On 18.12.23 11:50, Ryan Roberts wrote:
> Refactor __split_huge_pmd_locked() so that a present PMD can be
> collapsed to PTEs in a single batch using set_ptes(). It also provides a
> future opportunity to batch-add the folio to the rmap using David's new
> batched rmap APIs.

I'd drop that sentence and rather just say "In the future, we might get
rid of the remaining manual loop by using rmap batching.".

>
> This should improve performance a little bit, but the real motivation is
> to remove the need for the arm64 backend to have to fold the contpte
> entries. Instead, since the ptes are set as a batch, the contpte blocks
> can be initially set up pre-folded (once the arm64 contpte support is
> added in the next few patches). This leads to noticeable performance
> improvement during split.
>
Acked-by: David Hildenbrand <[email protected]>

--
Cheers,

David / dhildenb


2023-12-18 17:50:51

by David Hildenbrand

[permalink] [raw]
Subject: Re: [PATCH v4 02/16] mm: Batch-copy PTE ranges during fork()

On 18.12.23 11:50, Ryan Roberts wrote:
> Convert copy_pte_range() to copy a batch of ptes in one go. A given
> batch is determined by the architecture with the new helper,
> pte_batch_remaining(), and maps a physically contiguous block of memory,
> all belonging to the same folio. A pte batch is then write-protected in
> one go in the parent using the new helper, ptep_set_wrprotects() and is
> set in one go in the child using the new helper, set_ptes_full().
>
> The primary motivation for this change is to reduce the number of tlb
> maintenance operations that the arm64 backend has to perform during
> fork, as it is about to add transparent support for the "contiguous bit"
> in its ptes. By write-protecting the parent using the new
> ptep_set_wrprotects() (note the 's' at the end) function, the backend
> can avoid having to unfold contig ranges of PTEs, which is expensive,
> when all ptes in the range are being write-protected.
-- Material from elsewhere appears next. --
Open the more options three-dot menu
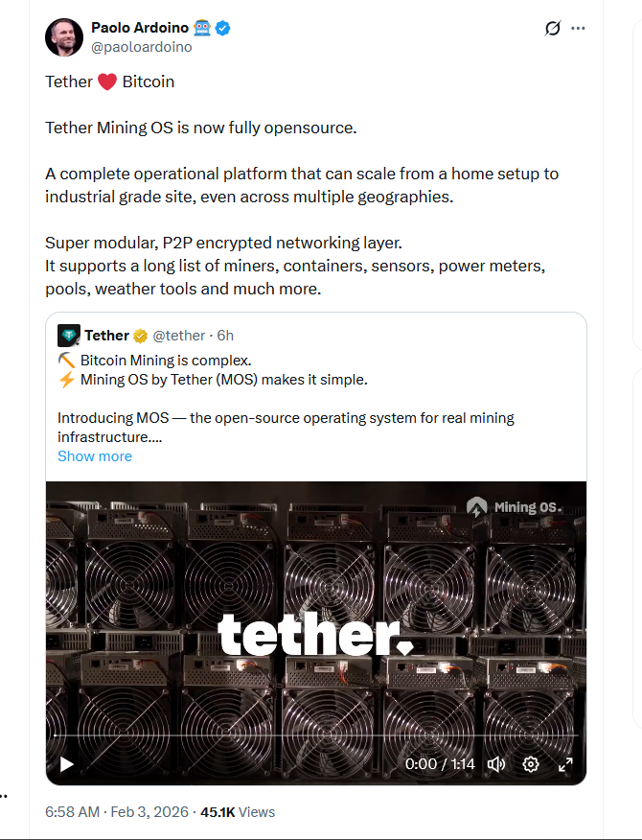The image size is (642, 840). coord(578,28)
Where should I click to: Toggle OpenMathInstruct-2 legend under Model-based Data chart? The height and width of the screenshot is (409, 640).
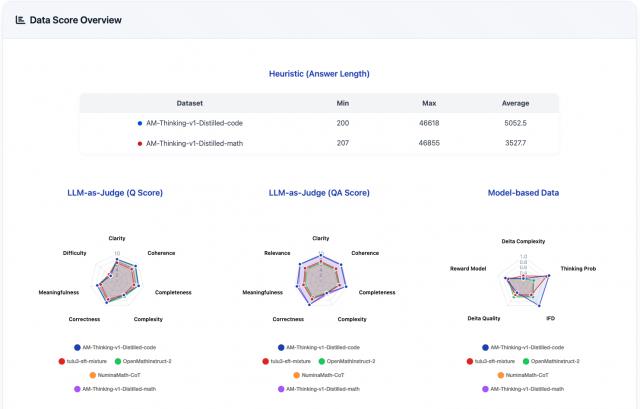551,361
Similarly, by
> using set_ptes_full() rather than set_pte_at() to set up ptes in the
> child, the backend does not need to fold a contiguous range once they
> are all populated - they can be initially populated as a contiguous
> range in the first place.
>
> This code is very performance sensitive, and a significant amount of
> effort has been put into not regressing performance for the order-0
> folio case. By default, pte_batch_remaining() is compile constant 1,
> which enables the compiler to simplify the extra loops that are added
> for batching and produce code that is equivalent (and equally
> performant) as the previous implementation.
>
> This change addresses the core-mm refactoring only and a separate change
> will implement pte_batch_remaining(), ptep_set_wrprotects() and
> set_ptes_full() in the arm64 backend to realize the performance
> improvement as part of the work to enable contpte mappings.
>
> To ensure the arm64 is performant once implemented, this change is very
> careful to only call ptep_get() once per pte batch.
>
> The following microbenchmark results demonstate that there is no
> significant performance change after this patch. Fork is called in a
> tight loop in a process with 1G of populated memory and the time for the
> function to execute is measured. 100 iterations per run, 8 runs
> performed on both Apple M2 (VM) and Ampere Altra (bare metal). Tests
> performed for case where 1G memory is comprised of order-0 folios and
> case where comprised of pte-mapped order-9 folios. Negative is faster,
> positive is slower, compared to baseline upon which the series is based:
>
> | Apple M2 VM | order-0 (pte-map) | order-9 (pte-map) |
> | fork |-------------------|-------------------|
> | microbench | mean | stdev | mean | stdev |
> |---------------|---------|---------|---------|---------|
> | baseline | 0.0% | 1.1% | 0.0% | 1.2% |
> | after-change | -1.0% | 2.0% | -0.1% | 1.1% |
>
> | Ampere Altra | order-0 (pte-map) | order-9 (pte-map) |
> | fork |-------------------|-------------------|
> | microbench | mean | stdev | mean | stdev |
> |---------------|---------|---------|---------|---------|
> | baseline | 0.0% | 1.0% | 0.0% | 0.1% |
> | after-change | -0.1% | 1.2% | -0.1% | 0.1% |
>
> Tested-by: John Hubbard <[email protected]>
> Reviewed-by: Alistair Popple <[email protected]>
> Signed-off-by: Ryan Roberts <[email protected]>
> ---
> include/linux/pgtable.h | 80 +++++++++++++++++++++++++++++++++++
> mm/memory.c | 92 ++++++++++++++++++++++++++---------------
> 2 files changed, 139 insertions(+), 33 deletions(-)
>
> diff --git a/include/linux/pgtable.h b/include/linux/pgtable.h
> index af7639c3b0a3..db93fb81465a 100644
> --- a/include/linux/pgtable.h
> +++ b/include/linux/pgtable.h
> @@ -205,6 +205,27 @@ static inline int pmd_young(pmd_t pmd)
> #define arch_flush_lazy_mmu_mode() do {} while (0)
> #endif
>
> +#ifndef pte_batch_remaining
> +/**
> + * pte_batch_remaining - Number of pages from addr to next batch boundary.
> + * @pte: Page table entry for the first page.
> + * @addr: Address of the first page.
> + * @end: Batch ceiling (e.g. end of vma).
> + *
> + * Some architectures (arm64) can efficiently modify a contiguous batch of ptes.
> + * In such cases, this function returns the remaining number of pages to the end
> + * of the current batch, as defined by addr. This can be useful when iterating
> + * over ptes.
> + *
> + * May be overridden by the architecture, else batch size is always 1.
> + */
> +static inline unsigned int pte_batch_remaining(pte_t pte, unsigned long addr,
> + unsigned long end)
> +{
> + return 1;
> +}
> +#endif

It's a shame we now lose the optimization for all other archtiectures.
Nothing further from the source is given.